So after a very busy four day working week I’m like a dog with nine tails at the prospect of logging off from work-related matters for a whole week. My downtime is rolled out in front of me and some of it’s already filled with awesomeness, although I’ve got to be honest there are more than a few challenges too. I’m going to need to be really really wary of the Asshole voice, whose agenda will undoubtedly be a bit different to mine.

I’m setting off in the morning for a lovely two night break in a swanky hotel with one of my best friends, and our mums.

My agenda; relax and laugh a lot. Make full use of the hotel gym and spa, get a little bit of walking in and a mooch around the local towns, and have some really nice meals within my food budget.

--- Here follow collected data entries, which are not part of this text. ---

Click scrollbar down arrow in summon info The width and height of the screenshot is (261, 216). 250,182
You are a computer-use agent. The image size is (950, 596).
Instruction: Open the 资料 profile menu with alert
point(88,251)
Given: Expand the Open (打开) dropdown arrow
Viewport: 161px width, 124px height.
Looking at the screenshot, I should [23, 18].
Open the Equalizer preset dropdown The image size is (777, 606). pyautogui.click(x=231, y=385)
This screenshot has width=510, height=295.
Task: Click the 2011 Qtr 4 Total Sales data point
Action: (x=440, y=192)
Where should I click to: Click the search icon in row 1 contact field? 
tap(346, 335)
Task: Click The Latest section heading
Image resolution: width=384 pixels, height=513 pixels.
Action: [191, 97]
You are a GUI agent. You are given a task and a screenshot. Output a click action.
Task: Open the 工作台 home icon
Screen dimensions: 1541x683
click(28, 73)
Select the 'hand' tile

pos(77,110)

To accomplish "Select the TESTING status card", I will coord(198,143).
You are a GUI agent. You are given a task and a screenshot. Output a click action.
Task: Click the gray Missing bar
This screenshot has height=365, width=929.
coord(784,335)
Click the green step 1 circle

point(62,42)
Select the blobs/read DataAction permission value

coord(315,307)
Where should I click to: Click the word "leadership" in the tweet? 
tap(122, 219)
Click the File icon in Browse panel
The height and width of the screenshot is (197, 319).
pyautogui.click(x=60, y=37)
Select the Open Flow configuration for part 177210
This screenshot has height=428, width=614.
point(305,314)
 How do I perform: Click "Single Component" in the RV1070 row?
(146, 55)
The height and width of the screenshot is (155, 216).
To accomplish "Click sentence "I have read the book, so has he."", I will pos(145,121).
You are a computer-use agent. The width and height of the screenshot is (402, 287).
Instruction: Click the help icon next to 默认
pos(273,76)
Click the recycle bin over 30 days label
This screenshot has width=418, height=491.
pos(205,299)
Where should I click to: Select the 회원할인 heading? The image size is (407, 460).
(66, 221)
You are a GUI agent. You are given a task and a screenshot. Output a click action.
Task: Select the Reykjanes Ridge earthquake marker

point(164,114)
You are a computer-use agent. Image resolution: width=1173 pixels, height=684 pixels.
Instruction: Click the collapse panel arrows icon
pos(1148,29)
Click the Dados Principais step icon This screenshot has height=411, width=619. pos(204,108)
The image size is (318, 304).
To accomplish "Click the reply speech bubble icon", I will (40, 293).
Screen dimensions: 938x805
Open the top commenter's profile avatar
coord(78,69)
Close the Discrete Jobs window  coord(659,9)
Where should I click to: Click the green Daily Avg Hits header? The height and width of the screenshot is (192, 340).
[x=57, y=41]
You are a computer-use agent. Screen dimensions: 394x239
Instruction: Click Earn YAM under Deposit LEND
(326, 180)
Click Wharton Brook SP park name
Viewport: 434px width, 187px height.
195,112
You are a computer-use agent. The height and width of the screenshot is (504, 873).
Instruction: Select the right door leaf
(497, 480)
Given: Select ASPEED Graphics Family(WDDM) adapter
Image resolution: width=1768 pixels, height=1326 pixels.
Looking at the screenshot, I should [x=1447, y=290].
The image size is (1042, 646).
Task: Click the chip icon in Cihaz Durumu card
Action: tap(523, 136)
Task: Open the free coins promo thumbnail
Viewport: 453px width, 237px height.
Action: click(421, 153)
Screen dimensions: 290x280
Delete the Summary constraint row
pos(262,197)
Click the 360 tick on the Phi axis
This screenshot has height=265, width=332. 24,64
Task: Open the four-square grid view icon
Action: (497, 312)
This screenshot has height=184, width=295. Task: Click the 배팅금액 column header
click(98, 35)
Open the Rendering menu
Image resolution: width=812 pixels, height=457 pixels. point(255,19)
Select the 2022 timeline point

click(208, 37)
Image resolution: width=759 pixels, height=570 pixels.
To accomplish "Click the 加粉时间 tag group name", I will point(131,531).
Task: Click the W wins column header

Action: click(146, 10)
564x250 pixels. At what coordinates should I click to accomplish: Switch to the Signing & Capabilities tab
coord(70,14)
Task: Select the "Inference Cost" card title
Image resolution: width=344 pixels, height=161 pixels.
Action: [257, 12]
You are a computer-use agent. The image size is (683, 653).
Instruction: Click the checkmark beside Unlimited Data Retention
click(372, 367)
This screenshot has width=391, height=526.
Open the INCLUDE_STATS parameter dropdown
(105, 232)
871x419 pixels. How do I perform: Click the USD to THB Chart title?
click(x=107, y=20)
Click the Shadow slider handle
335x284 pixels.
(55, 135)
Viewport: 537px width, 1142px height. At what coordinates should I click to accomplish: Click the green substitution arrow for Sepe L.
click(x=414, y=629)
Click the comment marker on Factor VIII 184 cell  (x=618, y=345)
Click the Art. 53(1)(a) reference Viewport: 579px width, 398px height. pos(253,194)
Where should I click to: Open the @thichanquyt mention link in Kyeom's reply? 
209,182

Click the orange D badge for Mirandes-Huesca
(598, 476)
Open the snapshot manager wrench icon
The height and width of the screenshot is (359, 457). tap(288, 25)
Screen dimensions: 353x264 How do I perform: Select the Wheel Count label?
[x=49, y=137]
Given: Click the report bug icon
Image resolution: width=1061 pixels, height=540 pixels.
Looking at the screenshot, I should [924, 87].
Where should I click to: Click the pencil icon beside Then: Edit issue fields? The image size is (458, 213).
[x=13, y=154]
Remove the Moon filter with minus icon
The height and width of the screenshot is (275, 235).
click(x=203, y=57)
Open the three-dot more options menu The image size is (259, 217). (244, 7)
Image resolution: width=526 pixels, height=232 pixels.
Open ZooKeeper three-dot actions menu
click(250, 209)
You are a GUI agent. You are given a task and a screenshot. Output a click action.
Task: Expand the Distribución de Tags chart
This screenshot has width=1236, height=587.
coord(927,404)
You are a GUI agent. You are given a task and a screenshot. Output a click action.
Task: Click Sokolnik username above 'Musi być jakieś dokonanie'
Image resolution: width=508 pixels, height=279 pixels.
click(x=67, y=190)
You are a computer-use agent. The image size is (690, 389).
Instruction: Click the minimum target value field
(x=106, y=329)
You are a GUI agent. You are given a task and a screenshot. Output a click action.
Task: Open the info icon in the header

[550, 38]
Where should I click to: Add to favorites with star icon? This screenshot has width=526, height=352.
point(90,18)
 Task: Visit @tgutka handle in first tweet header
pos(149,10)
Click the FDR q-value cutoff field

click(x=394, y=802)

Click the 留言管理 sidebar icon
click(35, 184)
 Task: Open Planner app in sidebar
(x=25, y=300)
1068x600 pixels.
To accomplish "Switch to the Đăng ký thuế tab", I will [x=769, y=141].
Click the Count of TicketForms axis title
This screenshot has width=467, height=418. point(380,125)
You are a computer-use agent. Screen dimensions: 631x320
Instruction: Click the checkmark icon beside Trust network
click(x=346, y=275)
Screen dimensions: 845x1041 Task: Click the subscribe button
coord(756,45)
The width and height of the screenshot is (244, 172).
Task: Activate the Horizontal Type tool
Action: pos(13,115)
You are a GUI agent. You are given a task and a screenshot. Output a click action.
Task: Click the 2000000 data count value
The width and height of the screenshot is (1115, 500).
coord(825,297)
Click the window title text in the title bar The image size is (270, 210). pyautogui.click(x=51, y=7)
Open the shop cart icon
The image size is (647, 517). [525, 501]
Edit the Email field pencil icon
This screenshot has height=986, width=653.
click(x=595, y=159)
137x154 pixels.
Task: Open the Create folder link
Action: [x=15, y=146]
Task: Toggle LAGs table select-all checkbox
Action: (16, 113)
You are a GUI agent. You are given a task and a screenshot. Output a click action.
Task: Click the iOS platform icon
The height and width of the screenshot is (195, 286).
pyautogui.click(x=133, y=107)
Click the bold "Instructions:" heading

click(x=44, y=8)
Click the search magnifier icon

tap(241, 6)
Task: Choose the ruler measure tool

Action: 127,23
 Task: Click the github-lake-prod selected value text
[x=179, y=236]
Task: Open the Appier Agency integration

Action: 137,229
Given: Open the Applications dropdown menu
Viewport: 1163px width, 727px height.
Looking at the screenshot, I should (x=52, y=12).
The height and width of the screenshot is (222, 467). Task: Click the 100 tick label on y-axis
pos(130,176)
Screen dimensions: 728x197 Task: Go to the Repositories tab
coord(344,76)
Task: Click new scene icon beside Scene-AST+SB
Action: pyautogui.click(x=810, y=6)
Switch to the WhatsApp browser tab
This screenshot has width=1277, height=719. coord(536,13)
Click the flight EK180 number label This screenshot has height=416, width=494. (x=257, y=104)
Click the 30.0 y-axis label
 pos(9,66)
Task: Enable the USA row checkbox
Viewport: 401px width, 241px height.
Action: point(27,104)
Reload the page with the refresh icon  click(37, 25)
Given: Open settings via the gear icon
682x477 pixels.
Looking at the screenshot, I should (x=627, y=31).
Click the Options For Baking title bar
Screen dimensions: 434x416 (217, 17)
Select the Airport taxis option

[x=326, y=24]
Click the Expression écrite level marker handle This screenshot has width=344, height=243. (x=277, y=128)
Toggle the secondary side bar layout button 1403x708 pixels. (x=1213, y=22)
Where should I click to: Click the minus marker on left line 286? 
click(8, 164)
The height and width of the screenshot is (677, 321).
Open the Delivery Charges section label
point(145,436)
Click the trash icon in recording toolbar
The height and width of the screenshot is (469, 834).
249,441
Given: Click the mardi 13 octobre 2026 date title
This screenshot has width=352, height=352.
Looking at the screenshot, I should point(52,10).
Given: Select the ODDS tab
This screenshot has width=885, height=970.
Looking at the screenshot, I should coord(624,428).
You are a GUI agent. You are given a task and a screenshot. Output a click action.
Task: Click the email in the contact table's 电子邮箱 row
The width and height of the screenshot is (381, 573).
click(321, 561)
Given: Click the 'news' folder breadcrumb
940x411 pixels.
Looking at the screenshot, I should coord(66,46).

The Asshole’s agenda; relax and forget the diet. Ignore the gym, enter the spa only if you don’t have to lift a finger and someone is going to deliver you to the edge of heaven. Eat a full breakfast every day followed by lunch, afternoon tea and a nine course meal washed down by several bottles of decent plonk. Get hammered with your friend both nights because you’re on holiday.

We get home on Monday afternoon and I’m just kicking back at home until Thursday, when I’m due to drive down to meet my favourite bunch of girlies for our bi-annual get-together…I haven’t seen them since Vegas in October, and I’m too giddy for words. We’re staying at our favourite log cabin complete with hot tub in the middle of nowhere, for three nights.

My agenda; relax and laugh a lot. Have a nice long walk in the surrounding countryside every day, pace myself with the Prosecco and ignore most of the chocolate and other Scooby snacks. The weekend is about the company, not the food. Gossip, watch movies and share my deepest darkest secrets but never take my eye off my food budget. Remember I have an appointment with the bitch in the bathroom when I get home on Sunday.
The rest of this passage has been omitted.